MOSCOW, July 30 (RIA Novosti) - Russia's foreign minister said Monday that Russia and the United States will hold at least two rounds of talks on Washington's plans to deploy its missile shield in Central Europe before reports to the presidents are prepared in October.

Washington hosts the start of consultations Monday on the deployment of anti-missile system components in the Czech Republic and Poland, which Russia considers a threat to its security and a destabilizing factor for Europe.

"We have at least two or three such contacts planned before the results of consultations are submitted to the two countries' meeting of defense and foreign ministers," Sergei Lavrov said, adding that the meeting had been scheduled for early October, after which a report to the presidents would be prepared.
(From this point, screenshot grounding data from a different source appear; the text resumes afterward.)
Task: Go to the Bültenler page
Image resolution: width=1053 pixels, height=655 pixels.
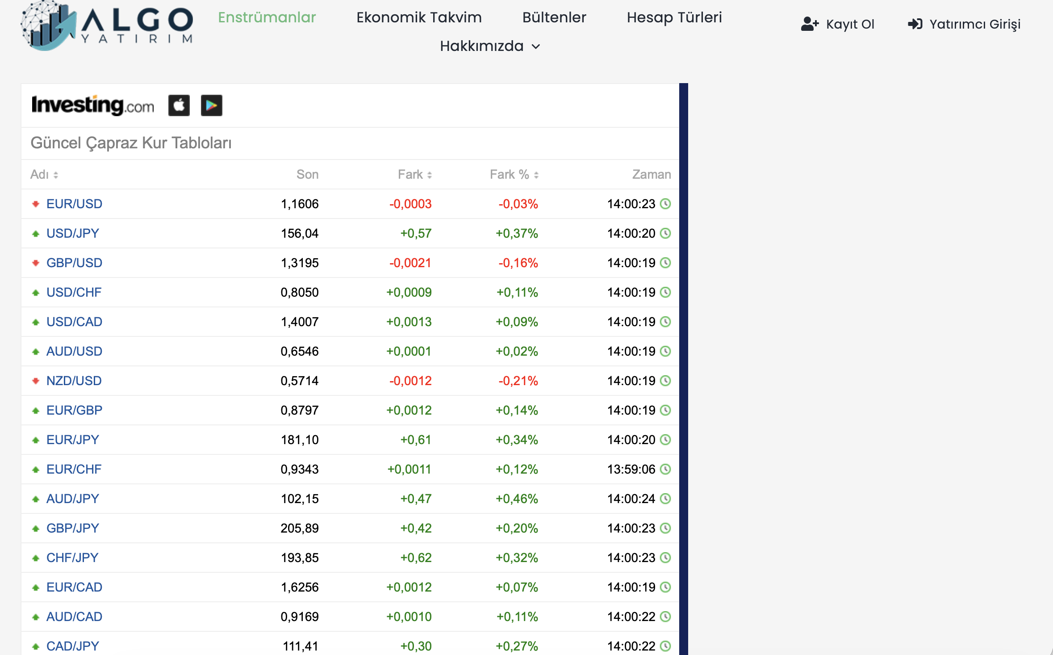Action: point(554,17)
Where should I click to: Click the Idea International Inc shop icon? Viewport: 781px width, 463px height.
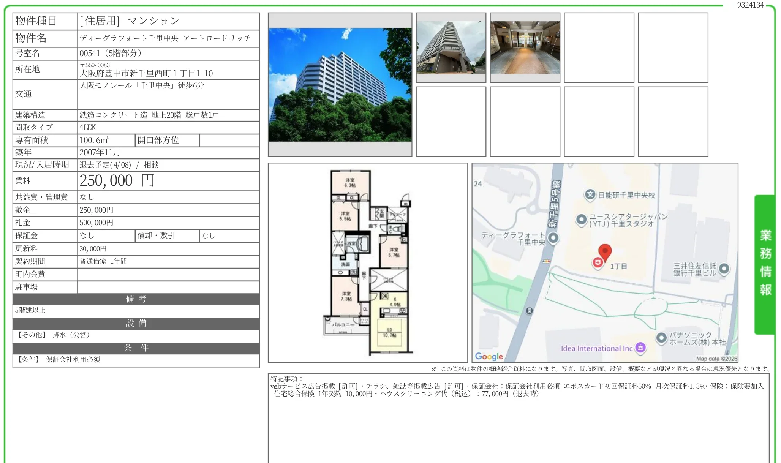point(640,347)
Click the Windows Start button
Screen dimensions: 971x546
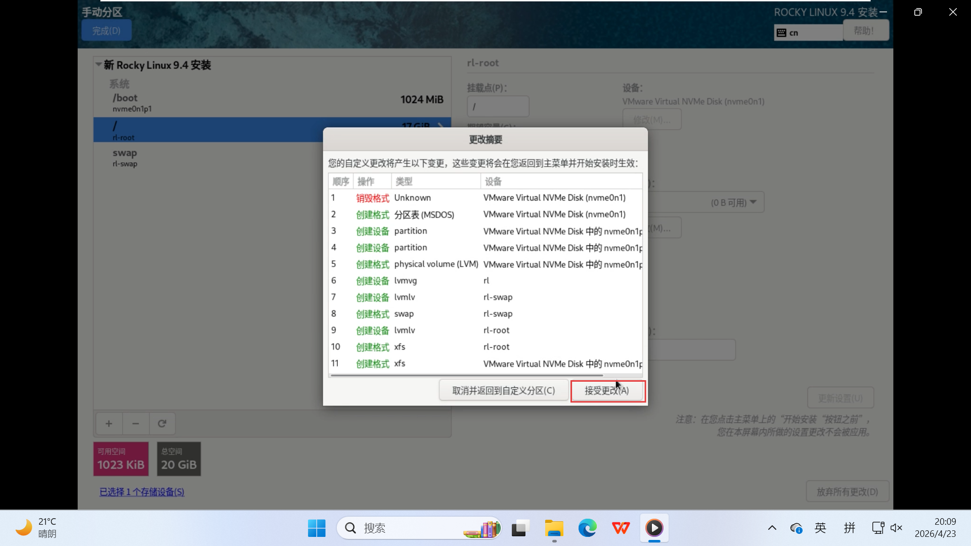point(317,528)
The U.S. announced its plans to deploy a radar in the Czech Republic and interceptor missiles in Poland in January in defense against a possible strike from "rogue states," such as Iran, whose controversial uranium enrichment program has consistently provoked Washington.

The two former Socialist countries could become the "third site" of the U.S. global missile defense system, the first two being in Alaska and California.

Moscow has strongly opposed the U.S. move and has repeatedly stated that the U.S. missile shield could be used to undermine its military capability. As an alternative, Russia has proposed that the U.S. use its Gabala radar in Azerbaijan, and a new radar in South Russia's Krasnodar Territory.

Meanwhile, Washington insists it will go ahead with its European shield plans while taking the Russian offer into consideration.

The spokesman for the Russian Foreign Ministry, Mikhail Kamynin, said Sunday that Moscow would not make any concessions at the talks in Washington and its alternative proposals would only be effective if Washington abandoned its missile shield initiatives, including the deployment of a radar and interceptors in Europe, and offensive weapons in space.

According to recent polls carried out in the United States, 84% of respondents were in favor of deploying a missile defense system to protect U.S. territory. In July, the U.S. Senate passed an amendment to the 2008 defense budget approving the deployment of a global missile shield as part of U.S. state policy.

Some European NATO members have questioned whether it makes sense to have missile defenses on the continent that are controlled by the U.S., rather than NATO.